| The Joy of Service |
Chapter 5 |
Page 7 |
Our affairs are also a part of this deposit. We soon learn that we cannot be master of our own condition and circumstances. We cannot make our environment helpful to our spiritual growth. We cannot bring good out of evil, blessing out of pain, victory out of defeat. Take the story of Joseph as an example. Wrong and cruelty seemed to be utterly destroying his young life in its early years. But the strange, tangled experiences were in the hands of God, and out of them all came in due time great blessing for Joseph and for the world. To have broken into that story with human interference at any point, in those days of trial, would have been to spoil the outworking of a beautiful divine plan.
“Because I was impatient, would not wait,
But thrust my impious hands across Thy threads,
And marred the pattern drawn out for my life–
O Lord, I do repent.”
There is a special phase of the lesson which emerges at this point.
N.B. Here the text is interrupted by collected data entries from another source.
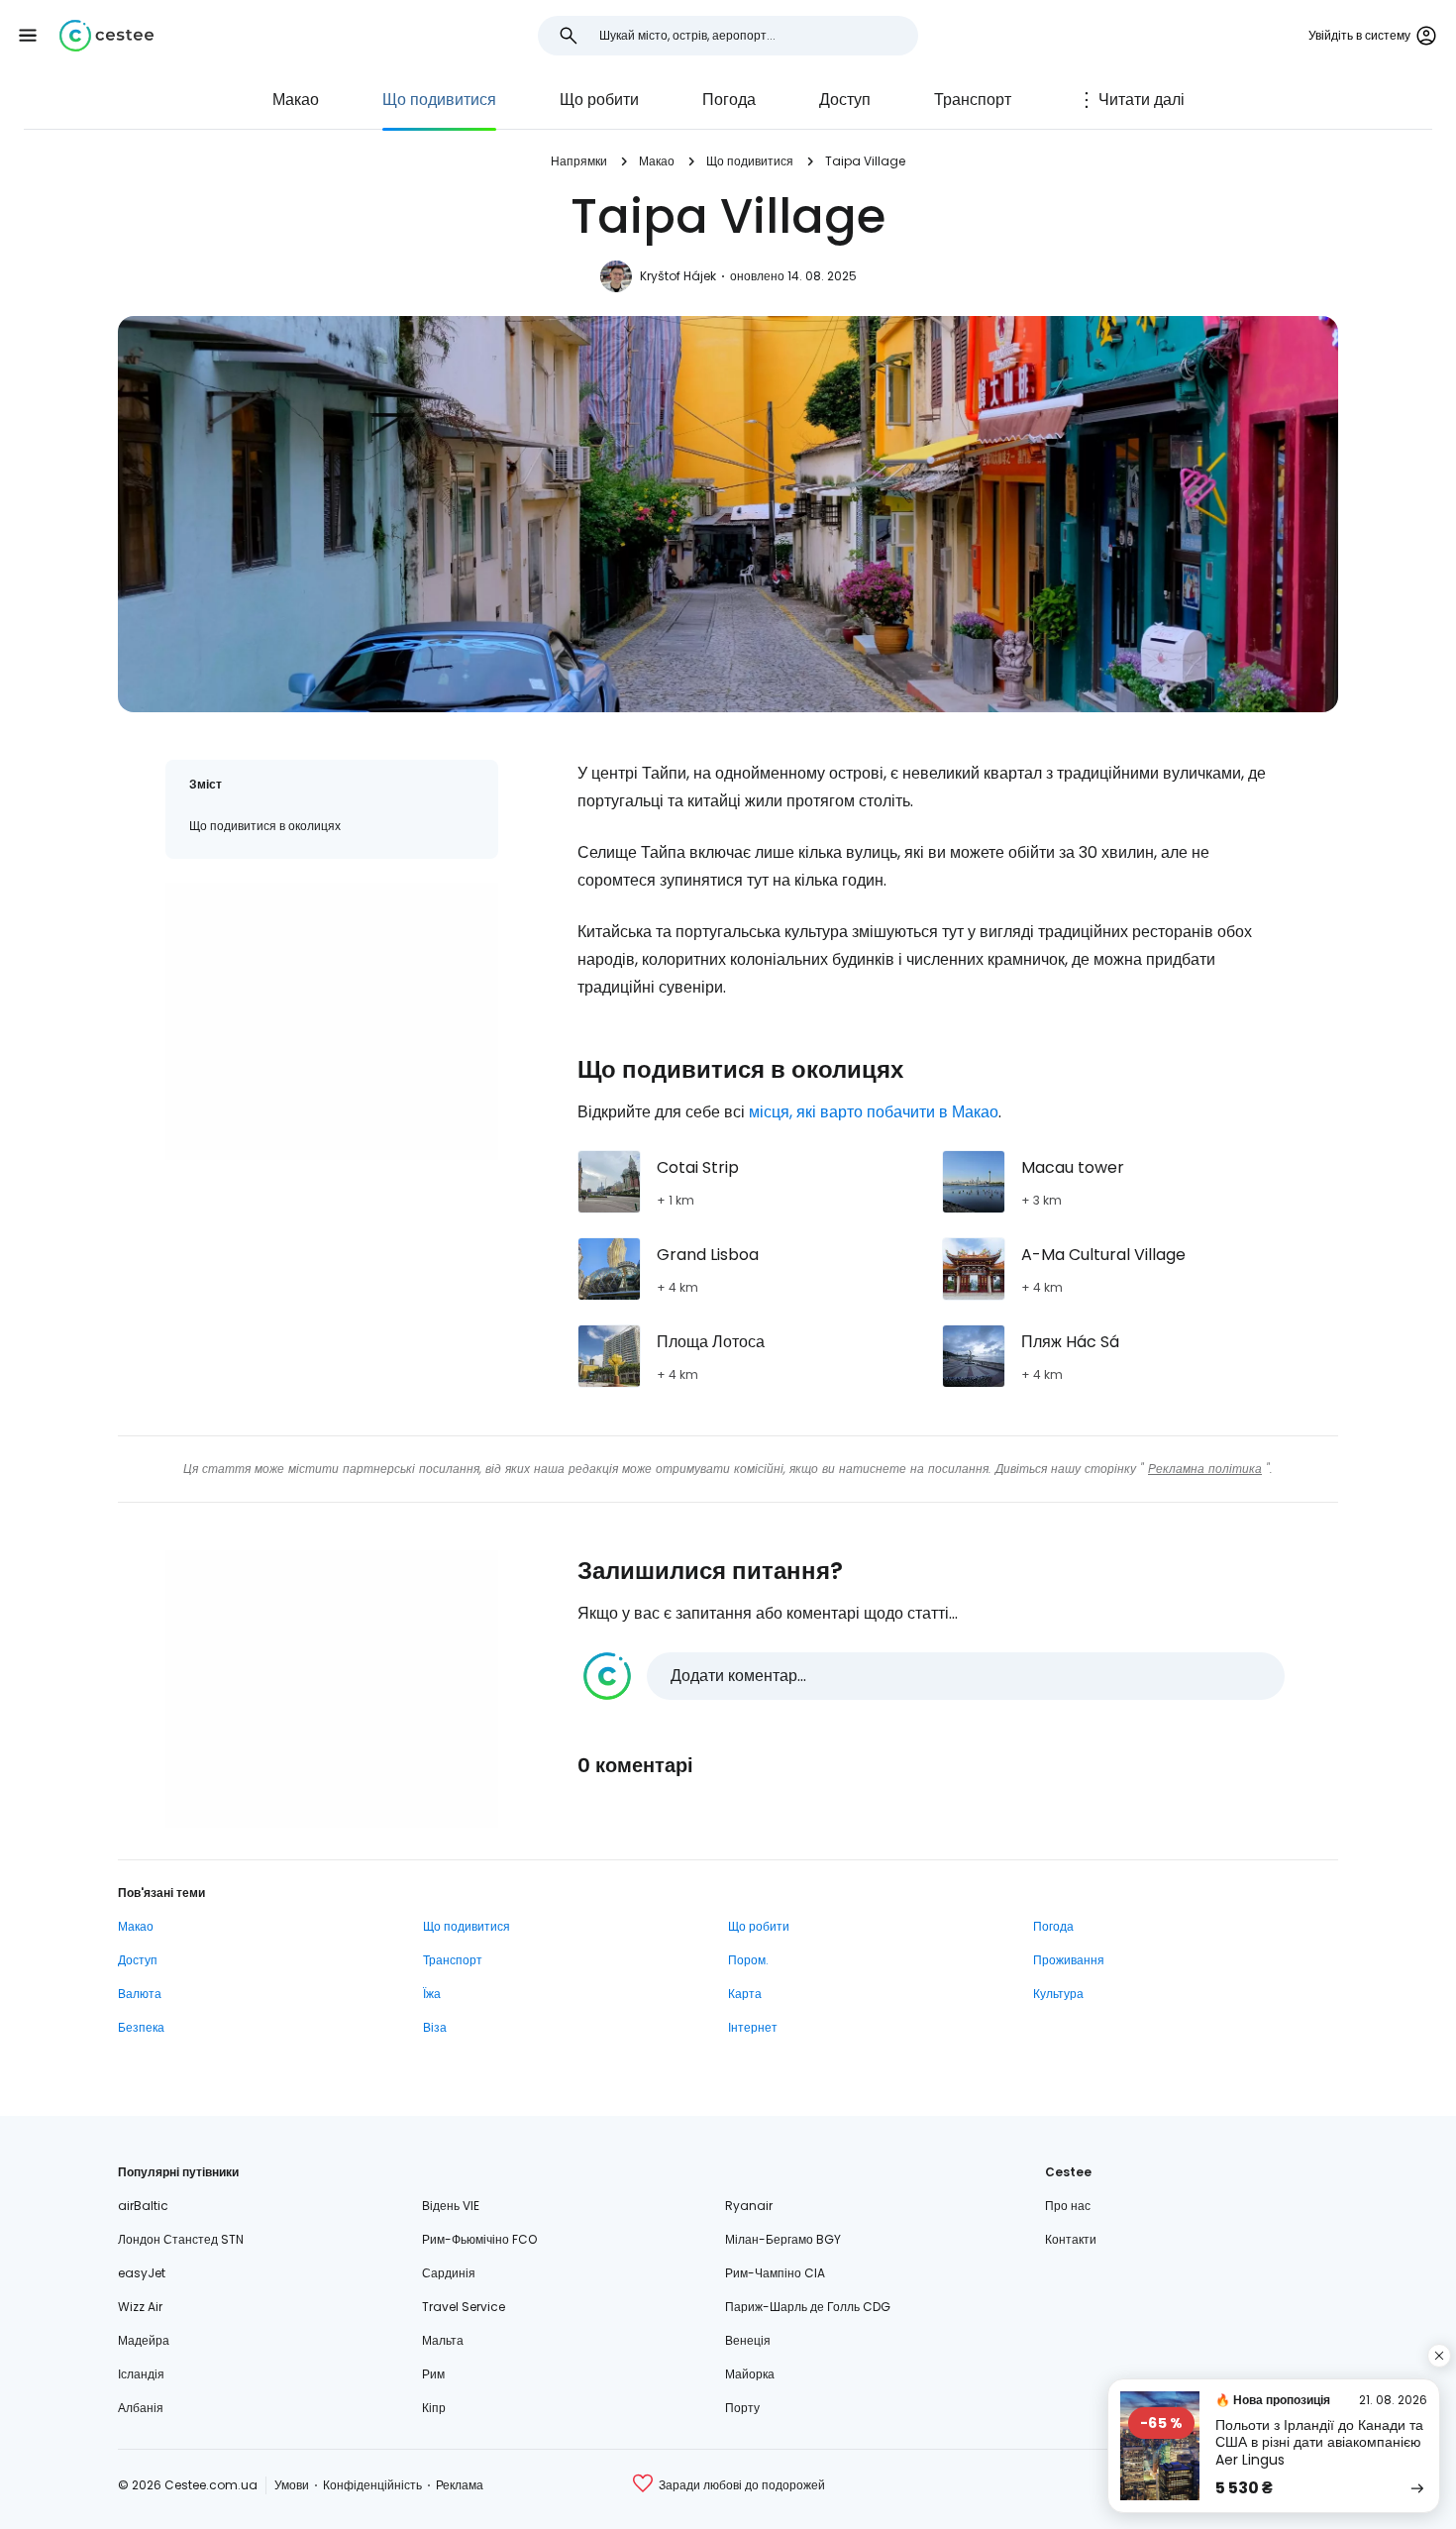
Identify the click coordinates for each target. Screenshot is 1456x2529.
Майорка (750, 2374)
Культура (1058, 1993)
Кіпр (434, 2407)
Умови (291, 2484)
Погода (729, 99)
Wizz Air (140, 2306)
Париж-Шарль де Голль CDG (807, 2306)
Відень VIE (450, 2205)
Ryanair (749, 2205)
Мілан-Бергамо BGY (783, 2239)
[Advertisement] (331, 1021)
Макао (295, 99)
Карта (745, 1993)
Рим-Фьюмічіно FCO (479, 2239)
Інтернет (753, 2027)
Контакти (1070, 2239)
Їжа (432, 1993)
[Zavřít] (1439, 2356)
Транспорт (972, 99)
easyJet (141, 2273)
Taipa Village (865, 161)
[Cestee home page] (106, 36)
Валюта (139, 1993)
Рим (433, 2374)
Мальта (443, 2340)
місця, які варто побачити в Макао (873, 1112)
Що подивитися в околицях (265, 825)
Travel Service (463, 2306)
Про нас (1068, 2205)
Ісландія (141, 2374)
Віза (435, 2027)
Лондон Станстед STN (181, 2239)
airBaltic (143, 2205)
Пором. (748, 1959)
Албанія (140, 2407)
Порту (742, 2407)
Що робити (599, 99)
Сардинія (448, 2273)
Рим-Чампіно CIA (775, 2273)
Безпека (141, 2027)
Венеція (748, 2340)
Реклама (459, 2484)
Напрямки (579, 161)
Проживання (1068, 1959)
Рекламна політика (1205, 1468)
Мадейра (143, 2340)
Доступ (845, 99)
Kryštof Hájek (678, 275)
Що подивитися (439, 99)
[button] (28, 36)
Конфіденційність (372, 2484)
You are suffering wrong from others. They are unkind to you, unjust, treating you injuriously. What is your duty as a Christian in this case? Is it not the quiet committal of all the hurts and wrongs into Christ’s hands? You are not a judge; you have nothing whatever to do with judgment. Your whole duty is to put the matter absolutely and forever out of your own hands into Christ’s, and to leave it there. It is not your province to set wrong things right, to vindicate yourself from false blame, to avenge injustice or injury inflicted upon you.
In another passage of the Scriptures we are told what Jesus Himself did with the wrongs He suffered: “Who, when He was reviled, reviled not again; when He suffered, threatened not; but committed Himself to Him that judgeth righteously.” We have also this counsel: “Wherefore let them that suffer according to the will of God commit their souls in well doing unto a faithful Creator.”